[Passage — start]
The Exchange implemented the proposed fees on July 1, 2021 in the First 
Proposed Rule Change. For June 2021, prior to the proposed fees, 
Members and non-Members subscribed to a total of 14 cToM data feeds, 
for which the Exchange charged $0, for the past three years. This 
resulted in a month over month loss of $16,888. For the month of 
November 2021, which includes the proposed fees, Members and non-
Members subscribed to 14 cToM data feeds, for which the Exchange 
charged approximately $17,500 for that month. This resulted in a profit 
of $612 for that month (a margin of approximately 3.5%). The Exchange 
believes this margin will allow it to begin to recoup its expenses and 
continue to invest in its technology infrastructure. Therefore, the 
Exchange also believes that this proposed margin is reasonable because 
it represents a reasonable rate of return.
    Again, the Exchange cautions that this margin may fluctuate from 
month to month based in the uncertainty of predicting how many market 
data feeds may be purchased from month to month as Members and non-
Members are free to add and drop subscriptions at any time based on 
their own business decisions. This margin may also decrease due to the 
significant inflationary pressure on capital items that it needs to 
purchase to maintain the Exchange's technology and systems. 
Accordingly, the Exchange believes its total projected revenue for the 
providing the market data services associated with the proposed fees 
will not result in excessive pricing or supra-competitive profit.
[Passage — finish]
[Recorded data — start]
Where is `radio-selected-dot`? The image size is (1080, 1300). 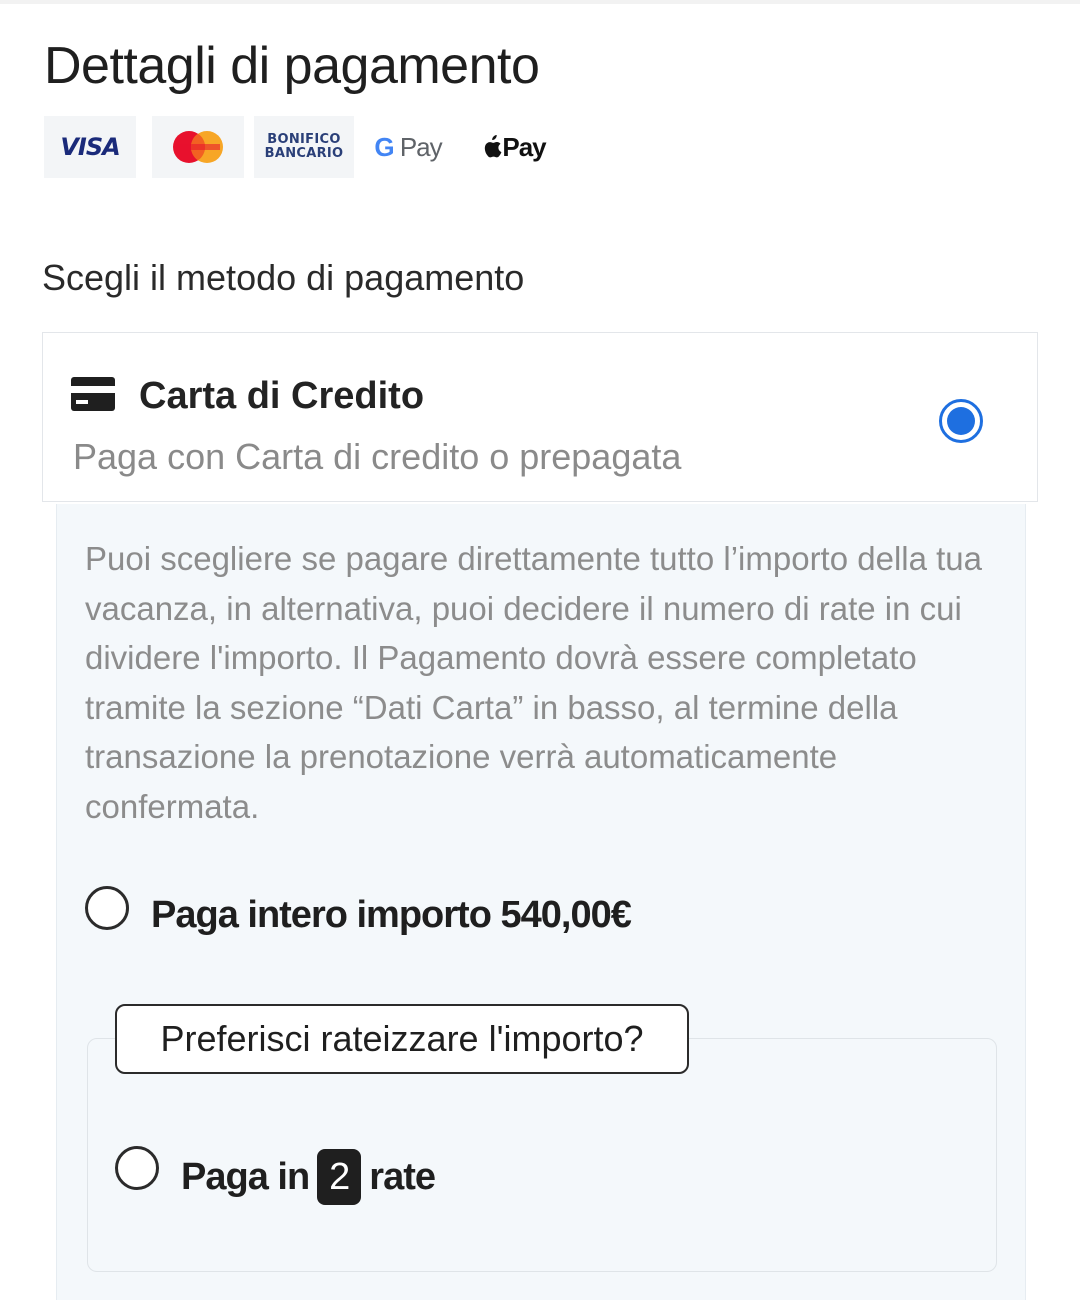
radio-selected-dot is located at coordinates (961, 421).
[Recorded data — finish]
§ **Work instructions**
1) Answer these from the passage:
(a) On what date did the Exchange implement the proposed fees?
(b) What profit did the Exchange record for November 2021?
(c) What does the passage say could also decrease the margin?
2) Do these statements agree with the passage? Answer yes or no for each, and quote the words that decide it.
(a) Before the proposed fees, the Exchange charged nothing for the cToM data feeds.
(b) The number of cToM data feeds subscribed to was higher in November 2021 than in June 2021.
(c) Members and non-Members may add or drop subscriptions whenever they choose.
3) Shorten the passage's paragraph beginning "Again, the Exchange cautions" while keeping its main facts.
Rely only on the passage to answer.

§ **Replies**
1)
(a) July 1, 2021.
(b) $612, a margin of approximately 3.5%.
(c) Significant inflationary pressure on capital items it needs to purchase to maintain the Exchange's technology and systems.

2)
(a) Yes: "for which the Exchange charged $0"
(b) No: June had "a total of 14 cToM data feeds" and November had "14 cToM data feeds"
(c) Yes: "free to add and drop subscriptions at any time"

3) The Exchange warns that its margin may vary monthly because Members and non-Members can add or drop data feed subscriptions at any time, and that inflation in the cost of capital items for its technology and systems may lower the margin. It therefore believes projected revenue from the proposed fees will not produce excessive pricing or supra-competitive profit.